Con i problemi di AstraZeneca molti professori non vogliono più vaccinarsi.

«Aspettiamo il verdetto dell’Ema. Se confermerà, come mi auguro, che il vaccino può essere distribuito vi saranno indubitabilmente resistenze da parte di molti che avranno timori e preoccupazioni ad utilizzare AstraZeneca. Ma allora dovrà essere fatta una seria campagna di informazione e sensibilizzazione in proposito. Dobbiamo poi sperare che gli altri vaccini arrivino nei tempi e nelle quantità previste. Da tecnico delle emergenze posso solo dire che sono incidenti di percorso che in situazioni così complesse accadono sempre».

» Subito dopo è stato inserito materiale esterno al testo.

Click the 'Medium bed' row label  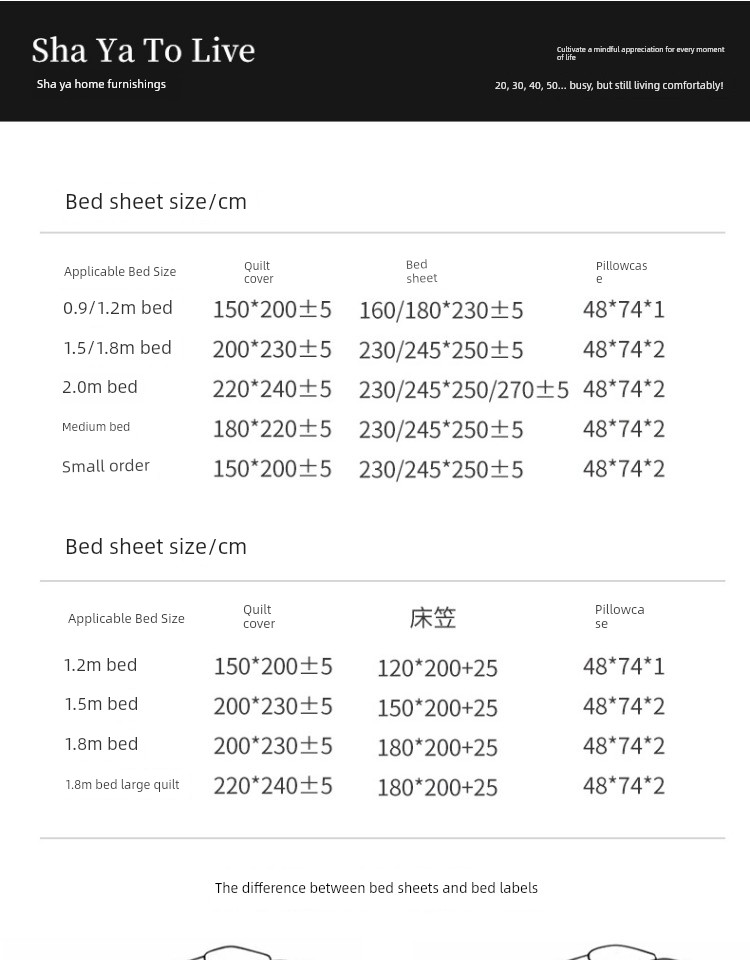click(96, 427)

Quali sono le altre misure per far ripartire la scuola?

«Oltre a vaccinare il personale bisogna organizzare un sistema di monitoraggio sanitario efficace ed efficiente e soprattutto di pronto intervento. E poi far sì che le decisioni sulle aperture e sulle chiusure siano sempre di più concertate e omogenee sul territorio nazionale».

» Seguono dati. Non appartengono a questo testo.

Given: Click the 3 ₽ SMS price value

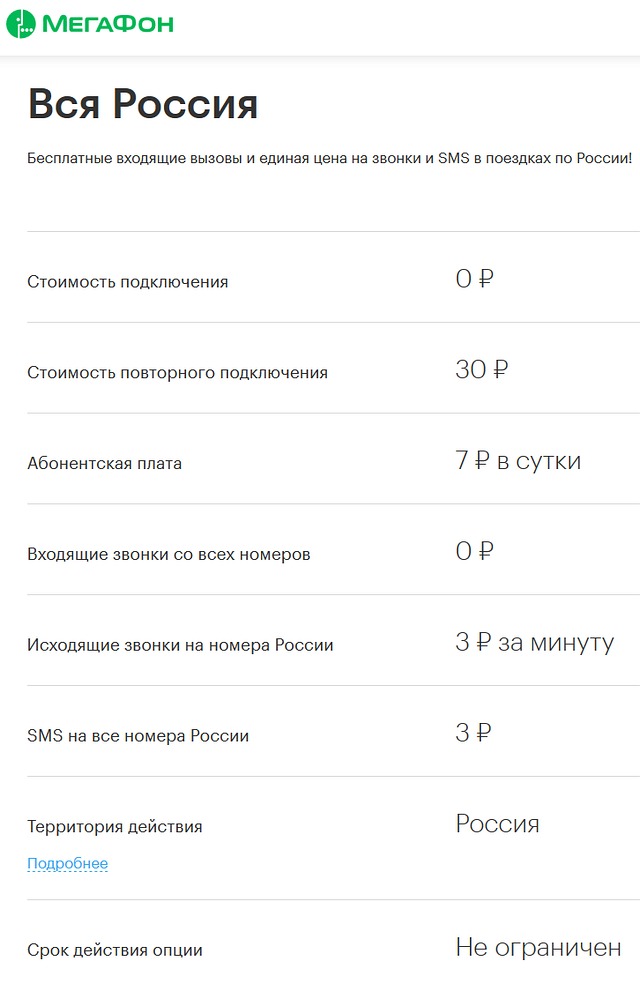Looking at the screenshot, I should click(473, 733).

Si riferisce alle Regioni?

«Ci deve essere un lavoro di collaborazione tra tutte le componenti del sistema: il generale Figliuolo con tutto l’apparato militare che garantirà, nei tempi compatibili dalla disponibilità dei vaccini, la copertura per tutto il personale della scuola, la Protezione civile che dovrà garantire il supporto di ogni esigenza emergenziale che potrà emergere sul territorio, il ministero della Salute con le sue strutture regionali, e ovviamente le Regioni che dovranno garantire la riapertura in sicurezza per tutti. In buona sostanza tentare di far suonare a tutte queste componenti del sistema uno spartito armonico, coordinato».

Non ci si poteva pensare prima?

«Abbiamo patito il risultato di tutte le lacune di cui il mondo della scuola ha sofferto nei decenni passati, arrivando ad affrontare la più grande emergenza della nostra storia con una struttura poco efficiente, che si è salvata, e si salva ancora oggi, solo grazie al sacrificio ed allo spirito di servizio di centinaia di migliaia di professori, insegnanti, personale di supporto che in questi mesi hanno fatto miracoli pur operando con strumenti didattici spesso da dimenticare».

Perché ha lasciato il Cts?

«Non ci sono retroscena. Il ciclo si è esaurito, ho ritenuto di essere più utile altrove».

Qual è stata la sua soddisfazione in questo anno?

«Aver lavorato in una grande squadra di persone eccezionali che ha prodotto una montagna di indicazioni, suggerimenti, analisi, nonostante contestazioni, critiche, minacce. Ma soprattutto vedere il tema scuola salire al livello di priorità politica, sentire il presidente del Consiglio considerare il mondo della scuola e i giovani una delle maggiori priorità del governo».

E la delusione?

«Proprio quella di non essere riusciti a tenere le scuole aperte nel periodo in cui la didattica in presenza era ancora possibile. Non essere riusciti ad incidere sulle politiche regionali e locali per cui venti regioni hanno avuto indirizzi e hanno spesso fatto scelte decisamente localistiche senza alcun riferimento con il sistema nazionale».

Prenda un impegno.

«Avremo studenti delle superiori che andranno alla maturità rischiando di aver fatto 4 o 5 mesi di scuola in presenza negli ultimi due anni, così come gli universitari. Una condizione devastante per la salute mentale e la preparazione dei nostri ragazzi che una volta superata la pandemia si confronteranno con il mercato del lavoro con il peso enorme di un periodo di costruzione della loro formazione culturale mutilato in modo decisamente critico. Farò l’impossibile per recuperare ciò che abbiamo perduto».